There are few figures in recent British Indie and Pop music as instantly recognisable as Florence Welch, whether that’s visually, lyrically or vocally. There’s truly no one that has captured the pre-raphaelite meets festival flower crown girl meets chaotic barefooted woman on a night out look quite like Flo does and I defy anyone to hear just a snippet of one of her vocals from ‘Dog Days’ or ‘Shake It Out’ and not instantly recognise her. This can be taken one of two ways, either you’ve never been interested and clamour for something slightly different, or like me, you appreciate the honesty of Florence just doing what she’s always done. Dance Fever isn’t a revelation, but it might be the purest distillation of what it is to be Florence Welch.
From the off the dramatic stakes are high. ‘King’ is a throbbing, steady build that sees her dive into the contradiction of being one of the world’s greatest performers, but also being drawn to what is expected of her as a woman. ‘I’m no mother, I’m no wife, I am King’. It’ a theme that makes its way through so many of the songs here, closer ‘Morning Elvis’ taking the references to the King as literally as they can be.
Self destructive tales have been part of Florence’s work for years but this is the second album in a row where her own struggles with staying sober have been plain and simple to the listener. ‘If I make it to the stage, I’ll show you what it means to be spared’. The inner conflict of needing to perform live to hold it all together and yet that same thing suffering the more she depends on it is an idea that really hits hard, especially for anyone lucky enough to witness her electric live show. As fans we rarely think of the safe space created in these moments as not just one for us, but one for the artist themselves and the way Florence shows this across songs like ‘Back In Town’ and ‘Free’ makes this feel like a truly special album.
It’s a great time to mention ‘Free’ because obvious link to the name aside, Dance Fever really feeds from the dance world like no other album in her discography. Free’s new-wave style driving guitar rhythm is an absolute thrill, like a heart racing with energy before exploding into the electrifying hook.
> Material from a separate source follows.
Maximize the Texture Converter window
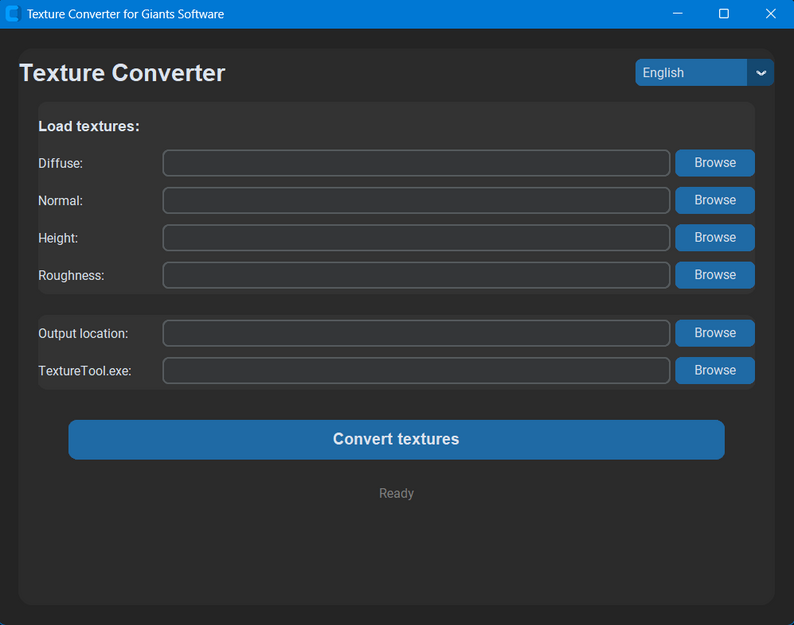The height and width of the screenshot is (625, 794). pos(724,14)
Dance as a means of escape, as a means of expression and as simply the only way to live sounds ridiculous but you can hear Florence bounding around the recording room on ‘Free’ and ‘Dream Girl Evil’, sure to become standouts in the live show.
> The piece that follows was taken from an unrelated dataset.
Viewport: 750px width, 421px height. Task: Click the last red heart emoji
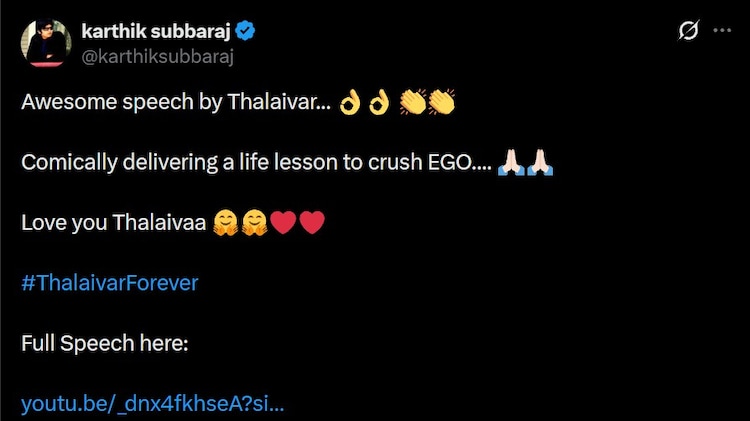pos(312,223)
‘My Love’ is the closest thing to a dance record F+TM have had since ‘Spectrum’ and has been lodged in my head for months. Even the less obvious ‘danceable’ moments like the hand claps of ‘Heaven is Here’, the fuzzy rock of ‘Daffodil’ and the simple starkness of ‘Girls Against God’ are designed for a more expressive performance full of movement. Notice that every video released from the album uses dance in the most intense and engaging way possible.
There’s lots of talk of the impact of Jack Antonoff has had on the writing and production of the record, but I’d say Dave Bayley of Glass Animals has arguably fed into more of the rhythmic quality to the record.
In the end though it’s Florence Welch and her usual collaborators Isabella Summers, Robert Ackroyd and so many others that have honed the Florence + The Machine sound so perfectly that this album is the result. In some ways the starkest and most brutally open record of their career, in others this is yet another Florence record that sounds very similar to the last few Florence records, the small changes not breaking the enigmatic figure and style enough to be a complete overhaul. This continues to be music born out of the stage and for the stage and I for one cannot wait to witness it being performed for years to come.